(Supplied text begins)

Refactor privilege code

1 files changed, 7 insertions, 2 deletions

diff --git a/src/xsession.c b/src/xsession.c
index 2da63f0d..283a29fe 100644
--- a/src/xsession.c
+++ b/src/xsession.c
@@ -16,6 +16,7 @@
 
 #include "xsession.h"
 #include "configuration.h"
+#include "privileges.h"
 
 struct XSessionPrivate
 {
@@ -45,7 +46,7 @@ write_authority (XSession *session)
 {
     GError *error = NULL;
 
-    xauth_write (session->priv->authority, XAUTH_WRITE_MODE_REPLACE, session_get_user (SESSION (session)), session->priv->authority_file, &error);
+    xauth_write (session->priv->authority, XAUTH_WRITE_MODE_REPLACE, session->priv->authority_file, &error);
     if (error)
         g_warning ("Failed to write authority: %s", error->message);
     g_clear_error (&error); 
@@ -89,7 +90,9 @@ xsession_start (Session *session)
         if (xsession->priv->authority_in_system_dir)
         {
             g_debug ("Adding session authority to %s", path);
+            privileges_drop (session_get_user (SESSION (session)));
             write_authority (xsession);
+            privileges_reclaim ();
         }
         else
             g_debug ("Adding session authority to %s (written in session process)", path);
@@ -107,7 +110,9 @@ xsession_remove_authority (XSession *session)

(Supplied text ends)

# Work to complete:
Print, word for word, the part of the privilege code diff that starts at the words "if (xsession->priv->authority_in_system_dir)" and stops after "xsession_remove_authority (XSession *session)".

(Data extracts begins)

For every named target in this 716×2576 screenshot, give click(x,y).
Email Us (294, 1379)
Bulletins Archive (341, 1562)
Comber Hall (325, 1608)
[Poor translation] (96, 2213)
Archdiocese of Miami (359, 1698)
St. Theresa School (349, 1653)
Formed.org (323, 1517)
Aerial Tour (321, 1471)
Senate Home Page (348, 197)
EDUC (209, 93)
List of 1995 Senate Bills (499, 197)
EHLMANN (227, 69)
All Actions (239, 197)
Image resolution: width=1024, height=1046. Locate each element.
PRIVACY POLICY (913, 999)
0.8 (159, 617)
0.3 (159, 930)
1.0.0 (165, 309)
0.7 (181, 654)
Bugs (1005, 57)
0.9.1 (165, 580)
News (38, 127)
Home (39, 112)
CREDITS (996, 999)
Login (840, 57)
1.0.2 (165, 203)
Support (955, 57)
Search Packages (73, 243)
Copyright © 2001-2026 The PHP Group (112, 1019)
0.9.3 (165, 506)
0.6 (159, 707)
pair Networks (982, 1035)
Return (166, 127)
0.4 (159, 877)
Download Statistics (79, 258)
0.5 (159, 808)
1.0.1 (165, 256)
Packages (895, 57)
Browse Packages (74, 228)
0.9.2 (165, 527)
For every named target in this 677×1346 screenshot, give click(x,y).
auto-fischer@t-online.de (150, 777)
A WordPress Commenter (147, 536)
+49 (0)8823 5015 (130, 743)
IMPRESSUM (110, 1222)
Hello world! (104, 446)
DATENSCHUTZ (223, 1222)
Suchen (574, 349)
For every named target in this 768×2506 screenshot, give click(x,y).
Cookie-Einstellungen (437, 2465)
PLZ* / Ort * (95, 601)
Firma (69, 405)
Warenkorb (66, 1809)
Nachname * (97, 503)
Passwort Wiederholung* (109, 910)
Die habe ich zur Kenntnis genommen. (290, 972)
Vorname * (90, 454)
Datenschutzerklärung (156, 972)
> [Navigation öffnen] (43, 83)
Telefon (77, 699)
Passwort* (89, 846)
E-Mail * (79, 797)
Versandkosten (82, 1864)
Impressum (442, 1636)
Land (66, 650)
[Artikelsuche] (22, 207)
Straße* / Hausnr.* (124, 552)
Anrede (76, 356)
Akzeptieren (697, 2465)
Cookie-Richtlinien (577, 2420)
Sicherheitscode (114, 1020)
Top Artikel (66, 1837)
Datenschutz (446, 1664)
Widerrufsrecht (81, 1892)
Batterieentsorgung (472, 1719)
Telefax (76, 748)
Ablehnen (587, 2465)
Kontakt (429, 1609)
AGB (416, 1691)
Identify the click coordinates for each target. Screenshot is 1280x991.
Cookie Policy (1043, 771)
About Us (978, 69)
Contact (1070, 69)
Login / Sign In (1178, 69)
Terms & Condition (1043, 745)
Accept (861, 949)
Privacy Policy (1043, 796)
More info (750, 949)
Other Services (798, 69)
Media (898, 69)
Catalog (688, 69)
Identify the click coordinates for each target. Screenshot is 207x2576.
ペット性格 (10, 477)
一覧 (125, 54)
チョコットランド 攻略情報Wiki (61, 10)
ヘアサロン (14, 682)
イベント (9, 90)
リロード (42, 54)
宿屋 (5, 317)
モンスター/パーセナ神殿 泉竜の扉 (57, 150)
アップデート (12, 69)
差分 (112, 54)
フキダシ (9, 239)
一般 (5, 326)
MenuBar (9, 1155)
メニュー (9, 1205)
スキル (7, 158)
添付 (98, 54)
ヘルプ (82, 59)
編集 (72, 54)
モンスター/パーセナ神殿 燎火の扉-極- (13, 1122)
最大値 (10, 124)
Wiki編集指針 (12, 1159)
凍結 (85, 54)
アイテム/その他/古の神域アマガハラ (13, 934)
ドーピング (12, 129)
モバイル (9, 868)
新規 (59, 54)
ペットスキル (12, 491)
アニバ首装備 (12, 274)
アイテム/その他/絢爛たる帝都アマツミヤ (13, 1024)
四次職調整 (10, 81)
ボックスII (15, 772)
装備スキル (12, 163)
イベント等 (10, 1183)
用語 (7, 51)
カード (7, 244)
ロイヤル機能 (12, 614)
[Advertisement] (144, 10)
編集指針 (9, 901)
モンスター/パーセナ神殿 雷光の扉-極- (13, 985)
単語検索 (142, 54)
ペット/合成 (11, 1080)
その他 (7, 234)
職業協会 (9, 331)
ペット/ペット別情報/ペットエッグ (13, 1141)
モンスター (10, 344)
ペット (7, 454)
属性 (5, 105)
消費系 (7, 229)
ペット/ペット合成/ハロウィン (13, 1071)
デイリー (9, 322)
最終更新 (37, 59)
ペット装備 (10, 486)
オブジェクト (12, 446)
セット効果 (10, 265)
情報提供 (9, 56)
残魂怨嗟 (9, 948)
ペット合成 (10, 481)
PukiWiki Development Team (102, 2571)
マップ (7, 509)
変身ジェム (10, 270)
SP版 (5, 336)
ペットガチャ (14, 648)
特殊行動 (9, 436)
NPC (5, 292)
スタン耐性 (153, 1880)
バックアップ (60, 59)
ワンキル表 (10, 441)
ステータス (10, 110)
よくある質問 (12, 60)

(Data extracts ends)

# Task solution:
if (xsession->priv->authority_in_system_dir)
         {
             g_debug ("Adding session authority to %s", path);
+            privileges_drop (session_get_user (SESSION (session)));
             write_authority (xsession);
+            privileges_reclaim ();
         }
         else
             g_debug ("Adding session authority to %s (written in session process)", path);
@@ -107,7 +110,9 @@ xsession_remove_authority (XSession *session)